The house was in Wapping at that stage. Wapping was bounded by Campell, Park, Liverpool and Macquarie Streets. Park Street may have been the street in which St. Davids Burial ground was.
In 1811, when G.W. Evans, the Government surveyor was given the task of drawing up streets etc, it was found that the Bradshaw land was to be bi-sected by Collins and Campbell streets and it was found that one of the angles of the house projected onto Collins Street. Thre was quite a lot of communication regarding this land and house, and eventually in 1827 the Government decided to give 500 acres at Green Ponds (now Kempton) in compensation for the house and land. Unfortunately that Grant has not been found as yet.
In 1811 Frederick Bradshaw (Jillett) was born, but while his death was recorded in Thomas Jillett'sbible (whereabouts unknown).
On 4th March 1812, Mary Ann Bradshaw married Charles Horan at St David's Cathederal.
Neither Mary Ann nor her husband were able to write evidently, as they both signed their
marriage certificate with a cross. They were married by Robert Knopwood, Colonial Chaplain.

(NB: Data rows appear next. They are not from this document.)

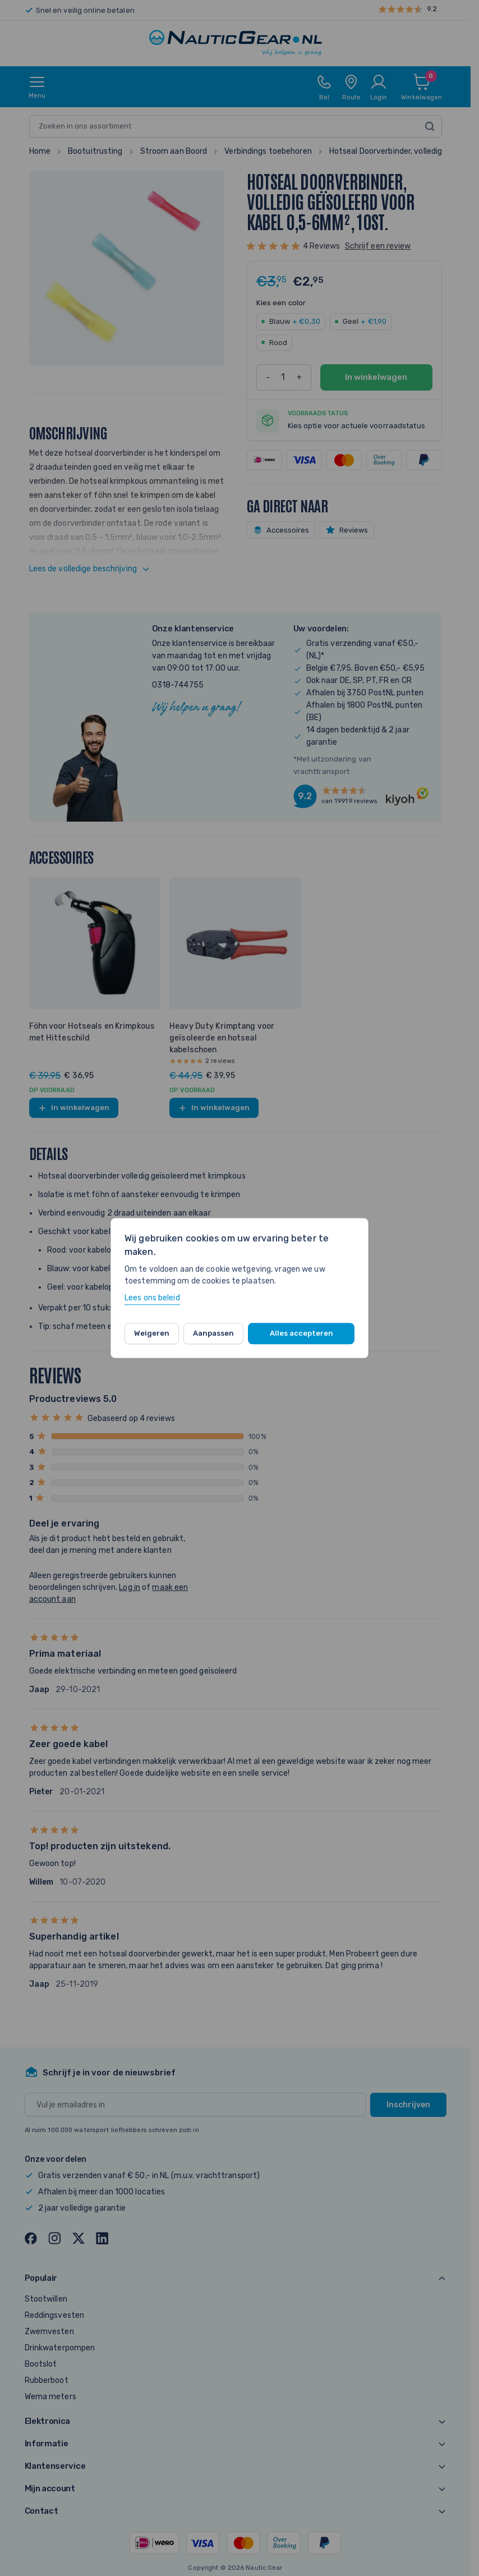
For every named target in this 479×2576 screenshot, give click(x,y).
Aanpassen (213, 1333)
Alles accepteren (301, 1333)
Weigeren (151, 1333)
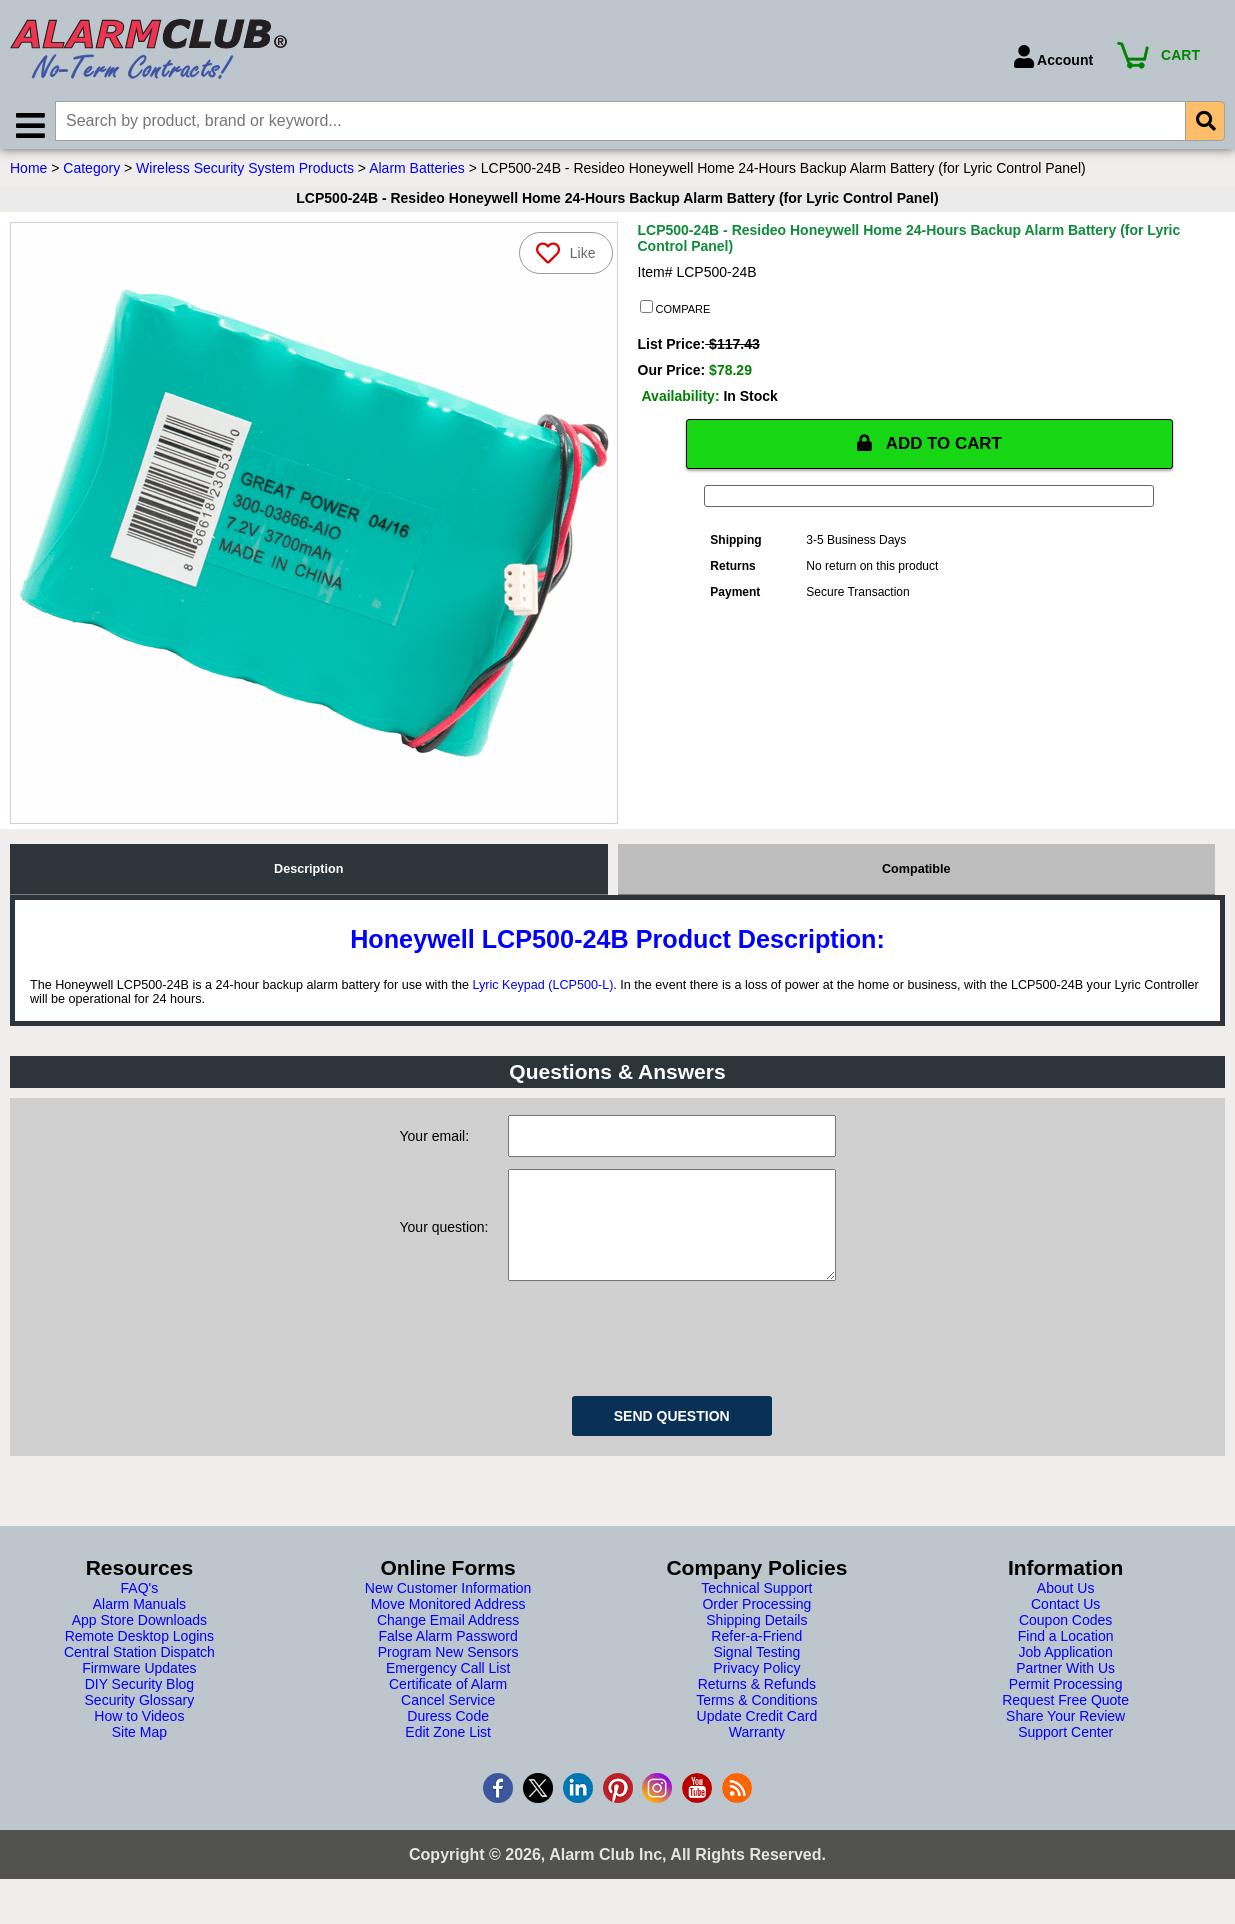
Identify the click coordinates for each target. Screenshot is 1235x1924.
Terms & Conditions (756, 1725)
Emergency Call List (448, 1693)
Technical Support (756, 1613)
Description (308, 874)
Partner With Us (1065, 1693)
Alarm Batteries (417, 173)
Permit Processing (1066, 1709)
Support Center (1065, 1757)
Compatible (916, 874)
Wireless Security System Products (245, 173)
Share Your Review (1065, 1741)
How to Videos (139, 1741)
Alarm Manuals (139, 1629)
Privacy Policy (756, 1693)
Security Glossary (140, 1725)
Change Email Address (448, 1645)
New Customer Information (448, 1613)
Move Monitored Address (448, 1629)
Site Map (139, 1757)
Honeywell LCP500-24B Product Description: (617, 944)
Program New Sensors (448, 1677)
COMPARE (675, 313)
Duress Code (448, 1741)
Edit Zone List (448, 1757)
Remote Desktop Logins (139, 1661)
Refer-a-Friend (756, 1661)
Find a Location (1066, 1661)
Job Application (1066, 1677)
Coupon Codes (1065, 1645)
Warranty (757, 1757)
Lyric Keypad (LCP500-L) (542, 990)
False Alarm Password (447, 1661)
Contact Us (1065, 1629)
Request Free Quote (1065, 1725)
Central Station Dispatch (139, 1677)
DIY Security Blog (139, 1709)
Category (91, 173)
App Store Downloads (139, 1645)
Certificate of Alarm (448, 1709)
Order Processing (756, 1629)
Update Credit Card (757, 1741)
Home (28, 173)
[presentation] (660, 1360)
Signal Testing (756, 1677)
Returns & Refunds (757, 1709)
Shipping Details (756, 1645)
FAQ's (140, 1613)
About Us (1066, 1613)
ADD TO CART (929, 449)
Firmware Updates (139, 1693)
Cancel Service (448, 1725)
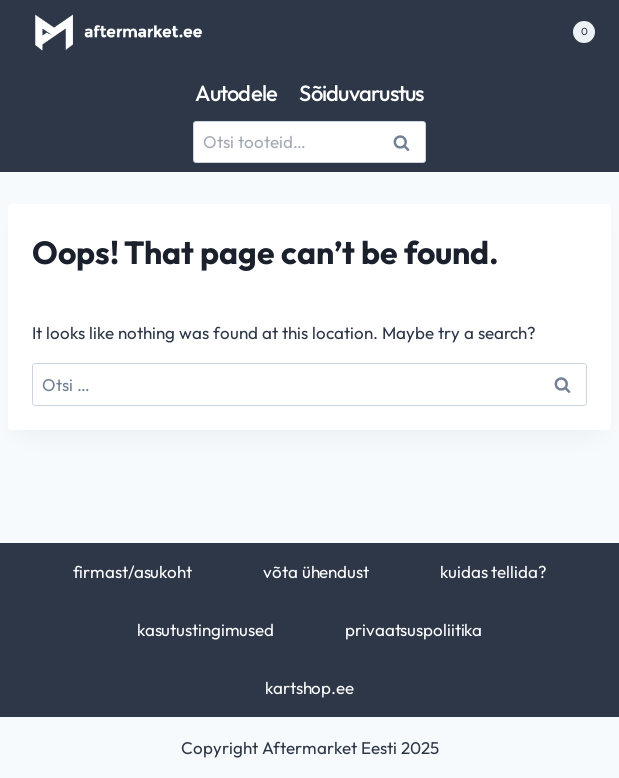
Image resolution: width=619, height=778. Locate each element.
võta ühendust (316, 571)
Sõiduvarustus (361, 93)
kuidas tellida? (493, 571)
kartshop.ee (309, 687)
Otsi (404, 142)
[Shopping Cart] (572, 32)
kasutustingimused (205, 629)
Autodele (236, 93)
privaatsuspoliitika (413, 629)
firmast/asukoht (132, 571)
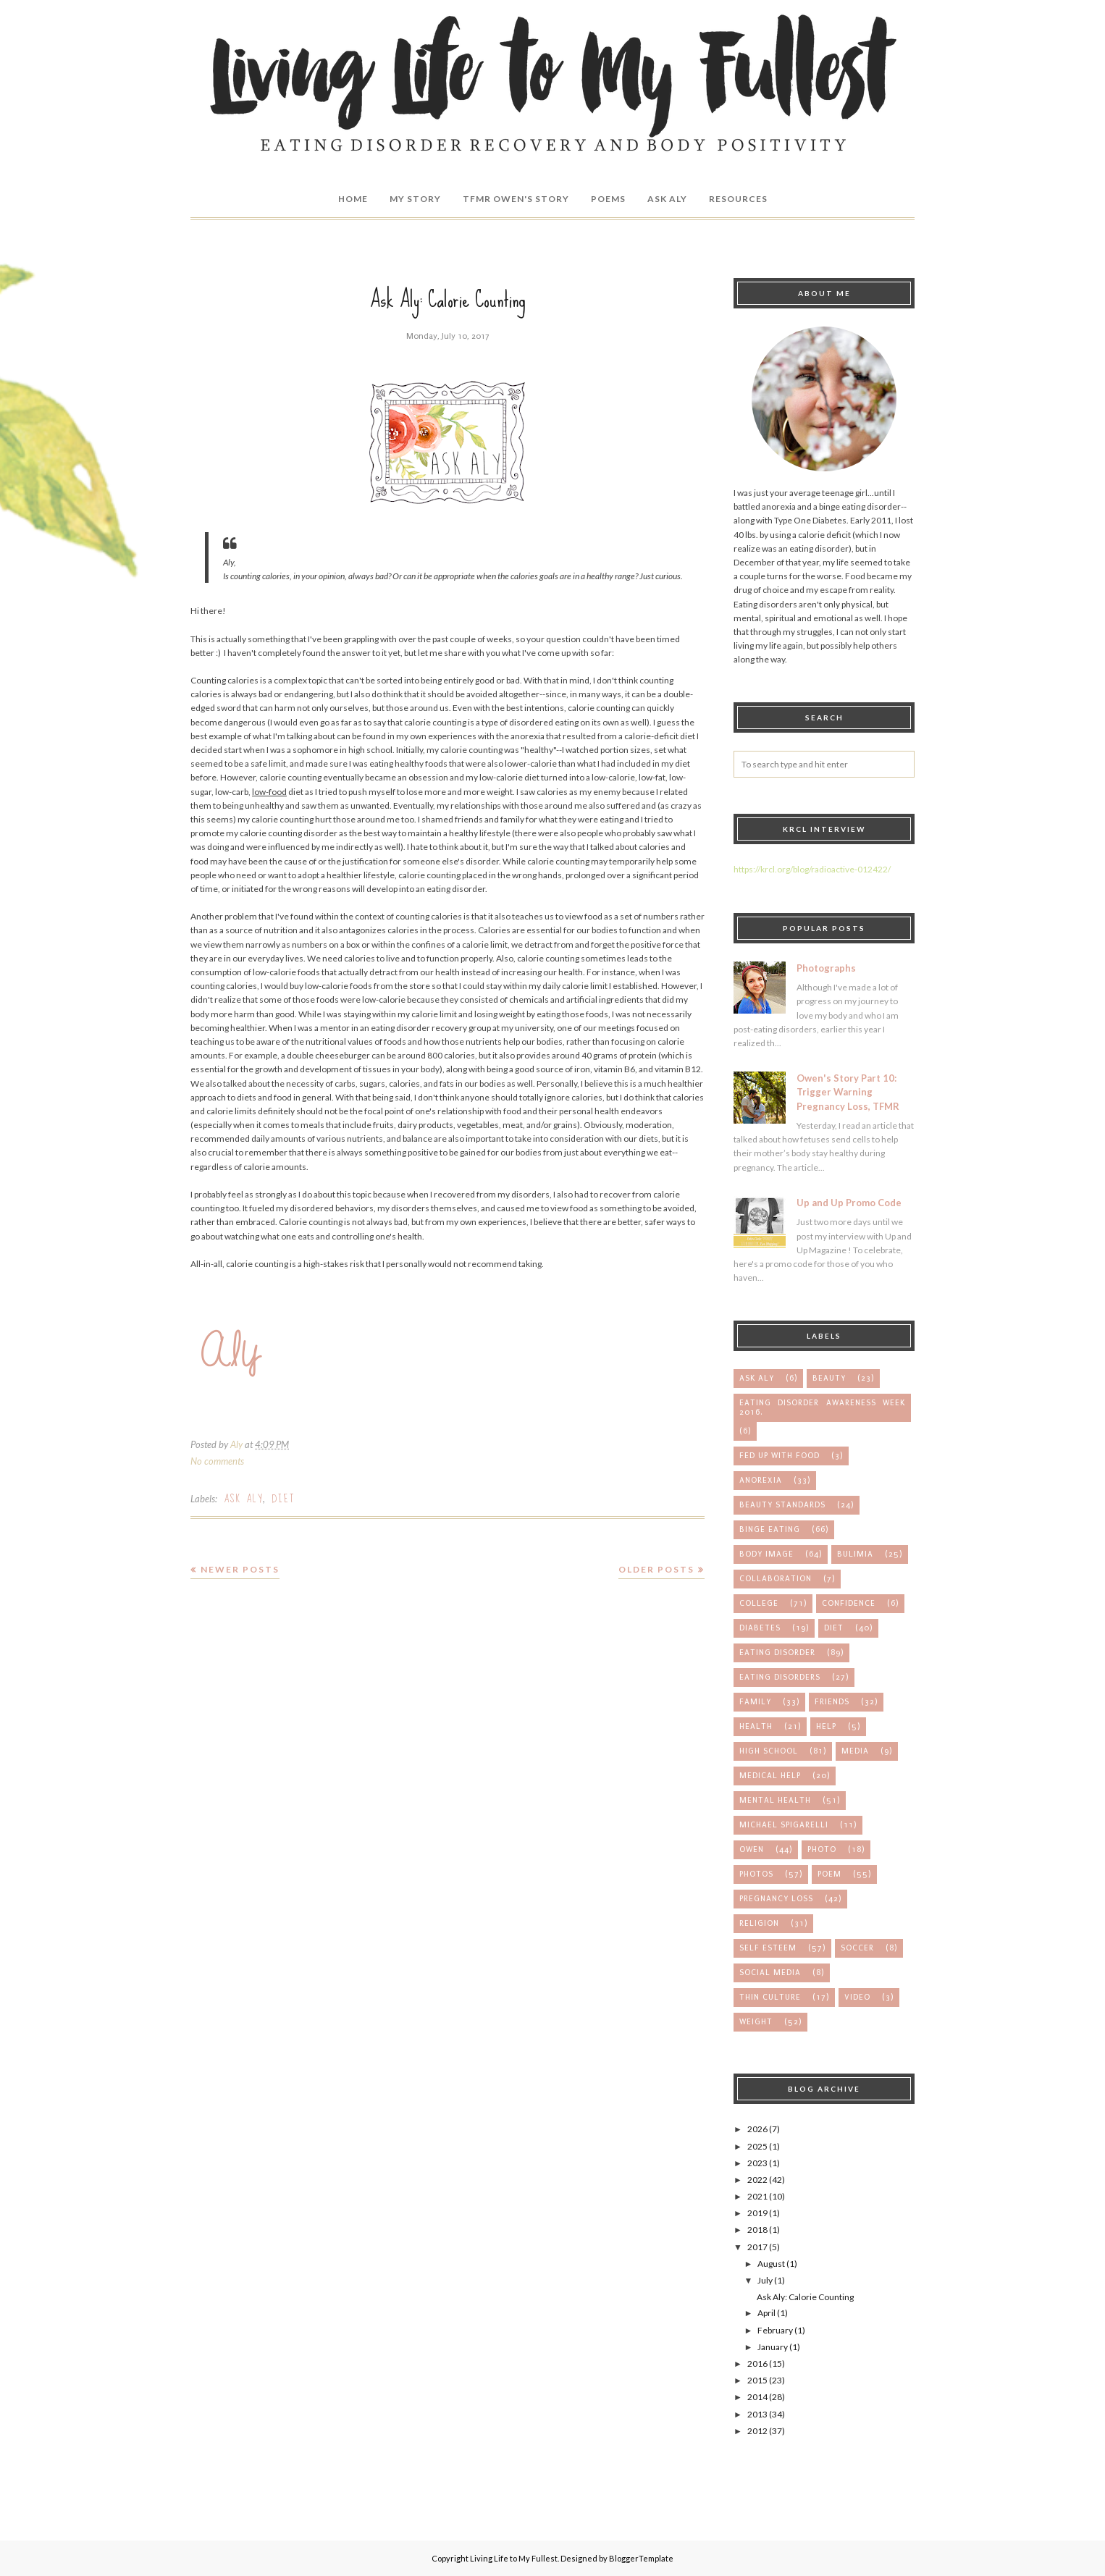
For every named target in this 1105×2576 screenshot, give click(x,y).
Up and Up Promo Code (849, 1202)
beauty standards (782, 1505)
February (775, 2330)
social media (770, 1972)
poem (829, 1874)
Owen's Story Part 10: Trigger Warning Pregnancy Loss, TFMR (848, 1091)
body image (766, 1554)
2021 (757, 2196)
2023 (757, 2163)
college (758, 1603)
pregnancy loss (776, 1898)
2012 (757, 2430)
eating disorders (779, 1677)
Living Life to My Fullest (514, 2558)
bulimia (855, 1554)
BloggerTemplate (641, 2558)
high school (768, 1751)
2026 (757, 2128)
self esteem (768, 1948)
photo (821, 1849)
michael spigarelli (783, 1825)
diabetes (760, 1628)
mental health (775, 1800)
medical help (770, 1775)
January (772, 2346)
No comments (217, 1461)
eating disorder (777, 1652)
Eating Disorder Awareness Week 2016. (822, 1407)
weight (756, 2021)
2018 (757, 2229)
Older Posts (656, 1569)
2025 (757, 2146)
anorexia (760, 1480)
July (765, 2280)
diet (283, 1499)
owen (751, 1849)
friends (832, 1701)
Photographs (826, 968)
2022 (757, 2179)
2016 (757, 2363)
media (855, 1751)
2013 (757, 2414)
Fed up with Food (779, 1455)
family (755, 1701)
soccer (857, 1948)
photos (756, 1874)
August (771, 2263)
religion (759, 1923)
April (766, 2312)
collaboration (775, 1578)
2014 (757, 2396)
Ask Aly (243, 1499)
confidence (848, 1603)
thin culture (770, 1997)
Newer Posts (240, 1569)
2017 (757, 2247)
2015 (757, 2380)
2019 (757, 2212)
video (857, 1997)
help (826, 1726)
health (756, 1726)
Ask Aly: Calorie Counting (448, 299)
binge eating (769, 1529)
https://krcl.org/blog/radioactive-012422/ (812, 869)
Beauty (829, 1378)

On April 4, 1812, Robert Jillett and Elizabeth Bradshaw were married by the Reverend Robert Knopwood at St. David's Cathedral. From their marriage certificate, it appears both could write, although often Robert was known as Gillett, or Jillet.
(Robert indicates on his marriage certificate that he is a widower. In fact as there was no chance of a convict ever getting back to England to his wife, then on Norfolk Island and in Sydney the Commandants looked on the marriages as dissolved, and the convicts were allowed to live together or to take another partner and on both Norfolk Island and in Sydney there were so few women that many lived together so the authorities preferred co-habitation (or jumping over the broomstick) for a man and woman, rather than the man to live as a homosexual. In fact the Government even sent a shipload of women not long after the first settlement, purely to provide comforts to the male prisoners and to populate the Colony. One such ship was known as the "Floating Brothel".)
Built between 1868 and 1936 Saint David’s is widely regarded as the finest example outside England of the
work of the leading Victorian architect, George F. Bodley.
In recent years the Cathedral has undergone restoration work with a new narthex,
lighting scheme and restored stonework and floor.
|Robert Jillett's pardon|
November 1814, Comment from some Official Quarters, "There are no titles on record, whereby a right can be claimed, as individual property by Mr. Jillett", re the house in Ccllins Street.
With her marriage to Robert assured, the life of Elizabeth seemed to take a backward step.
Here she was a battler, a business person in her own right, a free settler, and by marriage he was able to lay claim to all her property. Wonder who was the smart one in that relationship?